Following Thursday’s 17-cent price slide, the natural gas futures market was quiet Friday as traders elected to play it safe ahead of the weekend. Bears scored early Friday by carving out a new nine-month low. However, short-covering ensued and succeeded in recouping the day’s losses. The October contract was held to a tight 9.5-cent range Friday, all of which was etched in the first 40 minutes of trading. It closed at $4.483, up a modest 1.2 cents for the session.

Traders polled by NGI Friday admitted to being a little reluctant to throw their hats back into the ring ahead of the weekend and just a day after the release of a record-setting storage refill. According to the Energy Information Administration, working gas in storage increased by 102 Bcf to 2,588 Bcf as of Sept. 12. In addition to being bearish in absolute terms, the triple-digit refill was price-negative because the market was expecting an 85-96 Bcf refill. It was also bearish versus historical comparisons with 69 Bcf being injected during the same week last year, and a five-year average injection of 76 Bcf.

“It could have been a lot worse,” commented Jay Levine of Advest Inc. in New Hampshire of Thursday’s sell-off. “A 102 Bcf injection is the largest injection ever in the month of September… Buyers have been hard-pressed to find any bullish news.”

But despite the undeniably bearish storage and weather situation that exists currently, Levine is hesitant to call for a full-scale sell-off this week. Instead, he points to the uncertainty surrounding the upcoming winter as a potential springboard to higher prices. “Everyone remembers where this market went last winter. It would really take some nerve to continue to sell it before we have a good picture of what temperatures will be like this winter.”

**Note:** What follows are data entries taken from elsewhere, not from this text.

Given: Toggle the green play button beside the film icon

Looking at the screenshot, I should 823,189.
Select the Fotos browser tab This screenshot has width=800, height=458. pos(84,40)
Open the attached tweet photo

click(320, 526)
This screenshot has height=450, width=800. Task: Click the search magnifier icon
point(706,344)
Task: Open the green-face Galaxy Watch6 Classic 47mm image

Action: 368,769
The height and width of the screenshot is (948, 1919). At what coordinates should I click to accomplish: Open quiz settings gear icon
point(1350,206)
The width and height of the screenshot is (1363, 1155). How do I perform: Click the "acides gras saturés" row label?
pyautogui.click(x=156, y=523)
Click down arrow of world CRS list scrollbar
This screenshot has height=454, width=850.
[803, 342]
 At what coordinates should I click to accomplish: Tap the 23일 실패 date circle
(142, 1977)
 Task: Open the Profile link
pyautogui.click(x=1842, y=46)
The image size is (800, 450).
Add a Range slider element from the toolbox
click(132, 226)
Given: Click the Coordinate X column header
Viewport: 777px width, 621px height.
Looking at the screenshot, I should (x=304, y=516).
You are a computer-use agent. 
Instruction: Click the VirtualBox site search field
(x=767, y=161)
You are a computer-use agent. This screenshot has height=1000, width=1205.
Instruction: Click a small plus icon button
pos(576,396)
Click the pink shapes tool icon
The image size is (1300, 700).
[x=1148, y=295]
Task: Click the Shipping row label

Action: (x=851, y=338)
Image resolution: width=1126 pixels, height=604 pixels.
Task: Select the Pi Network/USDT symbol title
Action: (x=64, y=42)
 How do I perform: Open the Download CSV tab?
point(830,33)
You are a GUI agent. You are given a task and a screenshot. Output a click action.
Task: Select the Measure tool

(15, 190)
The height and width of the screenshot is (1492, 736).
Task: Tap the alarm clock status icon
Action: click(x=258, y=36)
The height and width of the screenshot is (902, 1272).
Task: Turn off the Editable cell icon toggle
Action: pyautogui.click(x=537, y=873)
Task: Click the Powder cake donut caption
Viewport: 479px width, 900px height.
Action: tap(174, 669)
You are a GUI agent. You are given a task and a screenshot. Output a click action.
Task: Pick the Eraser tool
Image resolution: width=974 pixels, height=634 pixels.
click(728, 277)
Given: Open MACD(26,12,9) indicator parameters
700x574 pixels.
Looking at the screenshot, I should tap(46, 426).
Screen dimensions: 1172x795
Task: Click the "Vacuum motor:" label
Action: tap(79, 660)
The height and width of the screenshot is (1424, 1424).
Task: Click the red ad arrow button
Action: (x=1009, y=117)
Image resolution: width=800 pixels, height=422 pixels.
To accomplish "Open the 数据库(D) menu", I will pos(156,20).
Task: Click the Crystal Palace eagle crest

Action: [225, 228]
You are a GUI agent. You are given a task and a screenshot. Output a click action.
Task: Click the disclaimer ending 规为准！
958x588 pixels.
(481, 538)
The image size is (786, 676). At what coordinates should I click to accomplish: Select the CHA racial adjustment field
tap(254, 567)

Kyle Cooper of Citigroup agrees on the importance of weather forecasts and points to the increased role of residential and commercial heating demand versus industrial demand as a primary price determinant. “The industrial sector has always provided a quasi-load balancing/storage factor. Since the industrial consumers are typically much more economic-dependent, their demand was sensitive to price and helped bring the supply/demand balance back in line,” he said, referring to industrial buyer’s propensity to buy more at lower prices and less at higher prices. Based on that premise, Cooper expects volatility to reign this winter and suggests that hedgers and speculators put a premium on the quality of the weather forecasts they are watching.